Eine sehr gute Auflistung von Arzneistoffen mit potenziellen Risiken in Hitzewellen bietet die Heidelberger Hitze-Tabelle.
Apotheken können gefährdete Bevölkerungsgruppen anhand ihrer Grunderkrankung oder Medikation frühzeitig identifizieren und mit Tipps wirksam schützen.
Tipps der Apotheke
- Morgens bereits die Flüssigkeitsmenge bereitstellen, die über den Tag verteilt getrunken werden sollte, oder ein Trinkprotokoll führen.
Richtwert: 1,5–2 Liter/Tag, bei Hitze oft zusätzlich ca. 500 ml, eine Trinkrestriktion bei Herz- oder Niereninsuffizienz sollte jedoch beachtet werden.
Lebensmittel, die viel Flüssigkeit enthalten, wie z. B. Wassermelone, Gurke, Tomaten oder Apfelmus, helfen beim Erreichen einer ausreichenden Flüssigkeitszufuhr.
Besonderes Augenmerk sollte auf Demenzkranke gelegt werden.

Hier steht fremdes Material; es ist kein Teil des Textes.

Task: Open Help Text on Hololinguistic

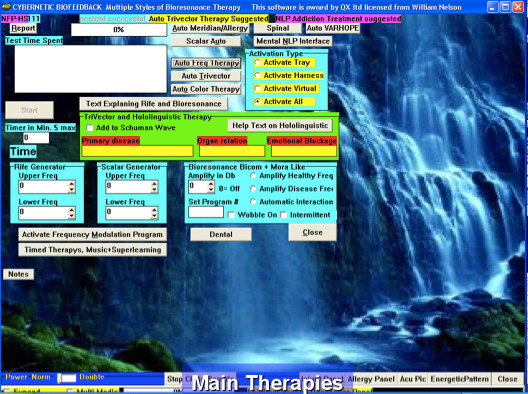Action: 280,126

Diesen muss aktiv und regelmäßig ein Getränk gereicht werden. - Patientinnen und Patienten sowie Angehörige über Warnzeichen einer Überhitzung aufklären: Schwindel, Benommenheit, Verwirrtheit, dunkler Urin bzw. reduzierte Urinmenge, Muskelkrämpfe.

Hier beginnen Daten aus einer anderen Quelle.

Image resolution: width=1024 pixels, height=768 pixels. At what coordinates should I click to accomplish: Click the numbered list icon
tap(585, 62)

- Medikamente müssen ggf. frühvzeitig ärztlich angepasst werden, z. B. Metformin, Diuretika (siehe Heidelberger Hitze-Tabelle).
Kurzfristige Dosisanpassungen sind nur bei Wirkstoffen mit kurzer Halbwertszeit sinnvoll! - Arm- und Fußbäder zur externen Kühlung, feuchte Tücher auf der Stirn, Wadenwickel oder lauwarmes Abduschen ohne anschließendes Abtrocknen können hilfreich sein, damit die Verdunstungskälte genutzt wird.